◆ Written instruction: Can you render every line of the entries below as a JSON list of strings, one string per line, with the blank lines dropped?

>>>>

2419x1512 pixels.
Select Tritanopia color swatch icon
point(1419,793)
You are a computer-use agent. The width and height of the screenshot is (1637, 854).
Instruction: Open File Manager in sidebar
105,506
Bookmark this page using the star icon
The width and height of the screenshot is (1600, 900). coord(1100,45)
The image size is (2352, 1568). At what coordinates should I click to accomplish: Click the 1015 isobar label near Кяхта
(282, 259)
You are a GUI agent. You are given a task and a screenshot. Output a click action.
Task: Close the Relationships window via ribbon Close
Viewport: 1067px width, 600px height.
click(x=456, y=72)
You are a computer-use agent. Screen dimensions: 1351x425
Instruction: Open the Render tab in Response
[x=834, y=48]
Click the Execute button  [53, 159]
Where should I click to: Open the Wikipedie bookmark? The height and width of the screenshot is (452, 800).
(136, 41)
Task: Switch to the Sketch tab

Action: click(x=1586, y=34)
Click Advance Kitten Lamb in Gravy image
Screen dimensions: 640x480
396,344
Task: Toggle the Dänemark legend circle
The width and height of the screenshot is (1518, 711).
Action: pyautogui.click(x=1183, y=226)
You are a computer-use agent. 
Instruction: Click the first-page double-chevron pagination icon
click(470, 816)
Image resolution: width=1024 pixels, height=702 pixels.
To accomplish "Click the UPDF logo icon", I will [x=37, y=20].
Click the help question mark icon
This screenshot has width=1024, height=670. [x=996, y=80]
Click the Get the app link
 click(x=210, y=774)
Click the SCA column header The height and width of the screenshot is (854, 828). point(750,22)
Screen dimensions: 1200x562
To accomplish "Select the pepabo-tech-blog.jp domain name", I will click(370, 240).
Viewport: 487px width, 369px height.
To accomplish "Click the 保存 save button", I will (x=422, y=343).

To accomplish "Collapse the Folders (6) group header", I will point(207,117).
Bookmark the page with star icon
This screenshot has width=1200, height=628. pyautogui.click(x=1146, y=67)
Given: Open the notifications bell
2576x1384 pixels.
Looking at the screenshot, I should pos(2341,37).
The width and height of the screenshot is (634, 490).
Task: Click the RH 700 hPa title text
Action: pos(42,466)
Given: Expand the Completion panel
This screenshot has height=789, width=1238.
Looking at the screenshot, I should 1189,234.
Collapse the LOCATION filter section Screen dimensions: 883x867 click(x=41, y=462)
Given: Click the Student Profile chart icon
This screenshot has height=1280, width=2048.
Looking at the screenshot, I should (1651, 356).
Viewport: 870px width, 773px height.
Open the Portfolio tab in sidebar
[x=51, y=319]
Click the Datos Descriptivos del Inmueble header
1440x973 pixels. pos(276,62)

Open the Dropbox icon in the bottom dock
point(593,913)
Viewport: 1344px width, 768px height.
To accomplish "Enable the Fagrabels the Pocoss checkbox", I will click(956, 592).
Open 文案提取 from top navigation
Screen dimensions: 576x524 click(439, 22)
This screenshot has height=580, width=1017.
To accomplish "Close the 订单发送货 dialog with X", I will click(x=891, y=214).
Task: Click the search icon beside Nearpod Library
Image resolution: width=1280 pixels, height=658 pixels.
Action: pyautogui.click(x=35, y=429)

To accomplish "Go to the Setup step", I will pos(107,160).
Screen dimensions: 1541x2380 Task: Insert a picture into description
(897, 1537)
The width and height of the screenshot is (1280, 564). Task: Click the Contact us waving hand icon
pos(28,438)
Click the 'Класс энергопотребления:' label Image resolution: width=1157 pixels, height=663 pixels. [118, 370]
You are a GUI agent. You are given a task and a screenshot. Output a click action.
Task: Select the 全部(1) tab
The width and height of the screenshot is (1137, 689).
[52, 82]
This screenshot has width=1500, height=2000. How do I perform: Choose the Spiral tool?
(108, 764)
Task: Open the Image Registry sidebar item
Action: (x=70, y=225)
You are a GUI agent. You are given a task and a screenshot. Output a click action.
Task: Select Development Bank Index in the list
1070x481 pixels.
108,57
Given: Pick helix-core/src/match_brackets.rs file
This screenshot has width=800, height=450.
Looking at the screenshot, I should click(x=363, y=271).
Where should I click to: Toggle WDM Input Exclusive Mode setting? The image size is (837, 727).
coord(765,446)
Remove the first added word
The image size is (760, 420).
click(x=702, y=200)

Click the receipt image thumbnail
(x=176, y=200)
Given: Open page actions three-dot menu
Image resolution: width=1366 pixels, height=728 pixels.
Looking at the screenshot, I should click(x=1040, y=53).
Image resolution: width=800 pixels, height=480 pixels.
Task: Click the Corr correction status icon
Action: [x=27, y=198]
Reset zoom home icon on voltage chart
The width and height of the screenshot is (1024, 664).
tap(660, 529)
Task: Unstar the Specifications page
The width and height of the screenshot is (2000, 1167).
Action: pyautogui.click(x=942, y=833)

<<<<

◆ Task response:
[
  "2419x1512 pixels.",
  "Select Tritanopia color swatch icon",
  "point(1419,793)",
  "You are a computer-use agent. The width and height of the screenshot is (1637, 854).",
  "Instruction: Open File Manager in sidebar",
  "105,506",
  "Bookmark this page using the star icon",
  "The width and height of the screenshot is (1600, 900). coord(1100,45)",
  "The image size is (2352, 1568). At what coordinates should I click to accomplish: Click the 1015 isobar label near Кяхта",
  "(282, 259)",
  "You are a GUI agent. You are given a task and a screenshot. Output a click action.",
  "Task: Close the Relationships window via ribbon Close",
  "Viewport: 1067px width, 600px height.",
  "click(x=456, y=72)",
  "You are a computer-use agent. Screen dimensions: 1351x425",
  "Instruction: Open the Render tab in Response",
  "[x=834, y=48]",
  "Click the Execute button  [53, 159]",
  "Where should I click to: Open the Wikipedie bookmark? The height and width of the screenshot is (452, 800).",
  "(136, 41)",
  "Task: Switch to the Sketch tab",
  "Action: click(x=1586, y=34)",
  "Click Advance Kitten Lamb in Gravy image",
  "Screen dimensions: 640x480",
  "396,344",
  "Task: Toggle the Dänemark legend circle",
  "The width and height of the screenshot is (1518, 711).",
  "Action: pyautogui.click(x=1183, y=226)",
  "You are a computer-use agent. ",
  "Instruction: Click the first-page double-chevron pagination icon",
  "click(470, 816)",
  "Image resolution: width=1024 pixels, height=702 pixels.",
  "To accomplish \"Click the UPDF logo icon\", I will [x=37, y=20].",
  "Click the help question mark icon",
  "This screenshot has width=1024, height=670. [x=996, y=80]",
  "Click the Get the app link",
  " click(x=210, y=774)",
  "Click the SCA column header The height and width of the screenshot is (854, 828). point(750,22)",
  "Screen dimensions: 1200x562",
  "To accomplish \"Select the pepabo-tech-blog.jp domain name\", I will click(370, 240).",
  "Viewport: 487px width, 369px height.",
  "To accomplish \"Click the 保存 save button\", I will (x=422, y=343).",
  "To accomplish \"Collapse the Folders (6) group header\", I will point(207,117).",
  "Bookmark the page with star icon",
  "This screenshot has width=1200, height=628. pyautogui.click(x=1146, y=67)",
  "Given: Open the notifications bell",
  "2576x1384 pixels.",
  "Looking at the screenshot, I should pos(2341,37).",
  "The width and height of the screenshot is (634, 490).",
  "Task: Click the RH 700 hPa title text",
  "Action: pos(42,466)",
  "Given: Expand the Completion panel",
  "This screenshot has height=789, width=1238.",
  "Looking at the screenshot, I should 1189,234.",
  "Collapse the LOCATION filter section Screen dimensions: 883x867 click(x=41, y=462)",
  "Given: Click the Student Profile chart icon",
  "This screenshot has height=1280, width=2048.",
  "Looking at the screenshot, I should (1651, 356).",
  "Viewport: 870px width, 773px height.",
  "Open the Portfolio tab in sidebar",
  "[x=51, y=319]",
  "Click the Datos Descriptivos del Inmueble header",
  "1440x973 pixels. pos(276,62)",
  "Open the Dropbox icon in the bottom dock",
  "point(593,913)",
  "Viewport: 1344px width, 768px height.",
  "To accomplish \"Enable the Fagrabels the Pocoss checkbox\", I will click(956, 592).",
  "Open 文案提取 from top navigation",
  "Screen dimensions: 576x524 click(439, 22)",
  "This screenshot has height=580, width=1017.",
  "To accomplish \"Close the 订单发送货 dialog with X\", I will click(x=891, y=214).",
  "Task: Click the search icon beside Nearpod Library",
  "Image resolution: width=1280 pixels, height=658 pixels.",
  "Action: pyautogui.click(x=35, y=429)",
  "To accomplish \"Go to the Setup step\", I will pos(107,160).",
  "Screen dimensions: 1541x2380 Task: Insert a picture into description",
  "(897, 1537)",
  "The width and height of the screenshot is (1280, 564). Task: Click the Contact us waving hand icon",
  "pos(28,438)",
  "Click the 'Класс энергопотребления:' label Image resolution: width=1157 pixels, height=663 pixels. [118, 370]",
  "You are a GUI agent. You are given a task and a screenshot. Output a click action.",
  "Task: Select the 全部(1) tab",
  "The width and height of the screenshot is (1137, 689).",
  "[52, 82]",
  "This screenshot has width=1500, height=2000. How do I perform: Choose the Spiral tool?",
  "(108, 764)",
  "Task: Open the Image Registry sidebar item",
  "Action: (x=70, y=225)",
  "You are a GUI agent. You are given a task and a screenshot. Output a click action.",
  "Task: Select Development Bank Index in the list",
  "1070x481 pixels.",
  "108,57",
  "Given: Pick helix-core/src/match_brackets.rs file",
  "This screenshot has width=800, height=450.",
  "Looking at the screenshot, I should click(x=363, y=271).",
  "Where should I click to: Toggle WDM Input Exclusive Mode setting? The image size is (837, 727).",
  "coord(765,446)",
  "Remove the first added word",
  "The image size is (760, 420).",
  "click(x=702, y=200)",
  "Click the receipt image thumbnail",
  "(x=176, y=200)",
  "Given: Open page actions three-dot menu",
  "Image resolution: width=1366 pixels, height=728 pixels.",
  "Looking at the screenshot, I should click(x=1040, y=53).",
  "Image resolution: width=800 pixels, height=480 pixels.",
  "Task: Click the Corr correction status icon",
  "Action: [x=27, y=198]",
  "Reset zoom home icon on voltage chart",
  "The width and height of the screenshot is (1024, 664).",
  "tap(660, 529)",
  "Task: Unstar the Specifications page",
  "The width and height of the screenshot is (2000, 1167).",
  "Action: pyautogui.click(x=942, y=833)"
]